▶ [Try it]
Within this listing, how many lines include the word "will"? Only the number should be given.

==== Records for the exercise

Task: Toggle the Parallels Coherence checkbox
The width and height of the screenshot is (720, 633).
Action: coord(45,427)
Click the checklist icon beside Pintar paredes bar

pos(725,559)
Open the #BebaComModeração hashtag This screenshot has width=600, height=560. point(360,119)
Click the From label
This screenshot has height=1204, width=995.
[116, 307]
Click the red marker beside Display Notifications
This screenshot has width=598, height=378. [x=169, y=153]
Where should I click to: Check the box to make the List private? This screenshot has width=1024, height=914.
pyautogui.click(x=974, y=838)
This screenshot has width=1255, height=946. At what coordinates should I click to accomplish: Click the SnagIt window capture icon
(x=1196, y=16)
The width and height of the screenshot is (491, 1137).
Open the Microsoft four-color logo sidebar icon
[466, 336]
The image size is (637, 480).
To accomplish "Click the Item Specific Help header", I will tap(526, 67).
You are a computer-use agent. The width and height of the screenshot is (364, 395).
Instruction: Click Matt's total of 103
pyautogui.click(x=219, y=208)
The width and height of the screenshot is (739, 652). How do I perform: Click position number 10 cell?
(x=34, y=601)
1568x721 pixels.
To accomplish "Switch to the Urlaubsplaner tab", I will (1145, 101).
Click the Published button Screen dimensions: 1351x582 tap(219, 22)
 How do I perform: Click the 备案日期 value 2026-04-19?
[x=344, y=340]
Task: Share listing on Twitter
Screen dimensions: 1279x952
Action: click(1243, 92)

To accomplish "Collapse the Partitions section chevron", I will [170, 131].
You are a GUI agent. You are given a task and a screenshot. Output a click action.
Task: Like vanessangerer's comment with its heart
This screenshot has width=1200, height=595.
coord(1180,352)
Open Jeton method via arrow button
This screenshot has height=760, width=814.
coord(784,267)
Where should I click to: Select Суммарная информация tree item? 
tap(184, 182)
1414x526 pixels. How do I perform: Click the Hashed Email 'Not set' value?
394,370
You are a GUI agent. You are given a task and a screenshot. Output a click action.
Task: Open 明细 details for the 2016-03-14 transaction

========

▶ [Written response]
3